[Problem] Nothing but the images is to be left out of your exact copy of the entries.

[Given entries]
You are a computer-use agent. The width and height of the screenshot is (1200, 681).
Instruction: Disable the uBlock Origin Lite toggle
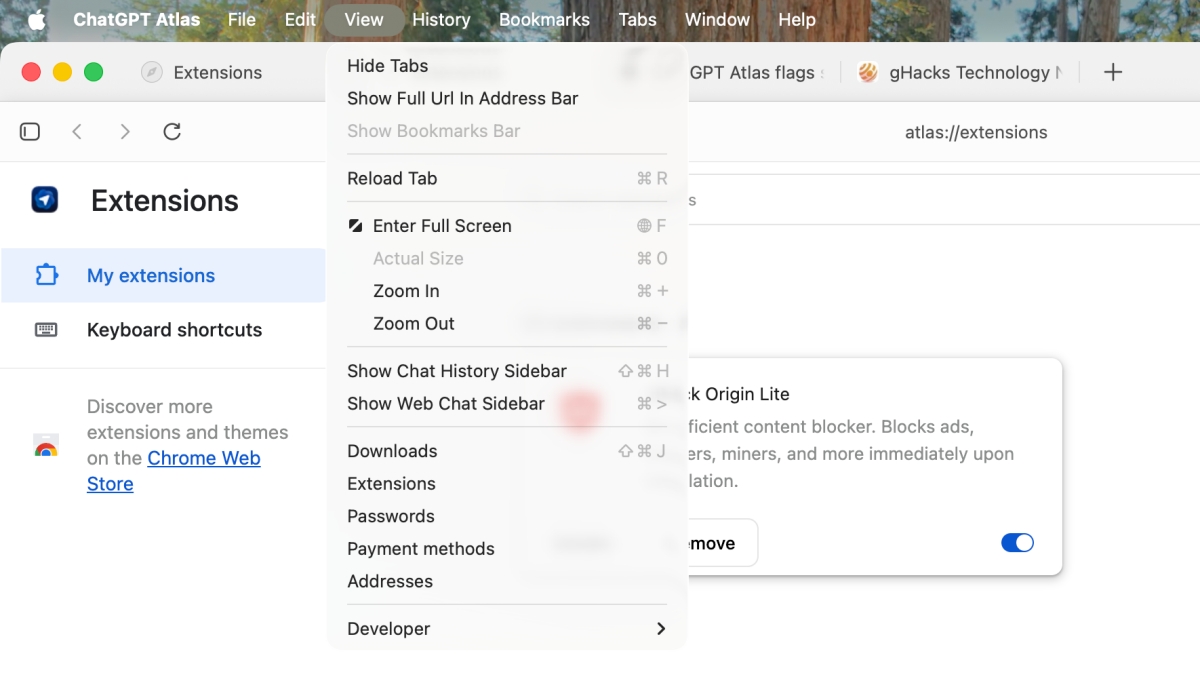click(x=1017, y=543)
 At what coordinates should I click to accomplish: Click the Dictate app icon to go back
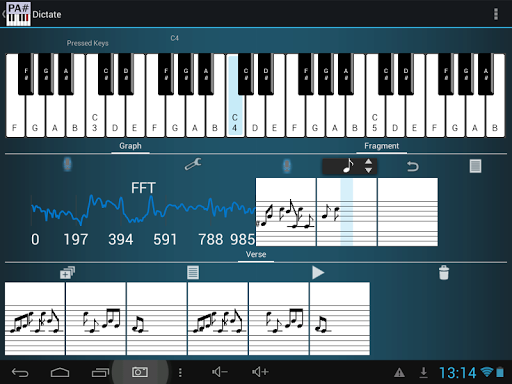(19, 14)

[Response for this exercise]
You are a computer-use agent. The width and height of the screenshot is (1200, 681).
Instruction: Disable the uBlock Origin Lite toggle
click(x=1017, y=543)
 At what coordinates should I click to accomplish: Click the Dictate app icon to go back
(19, 14)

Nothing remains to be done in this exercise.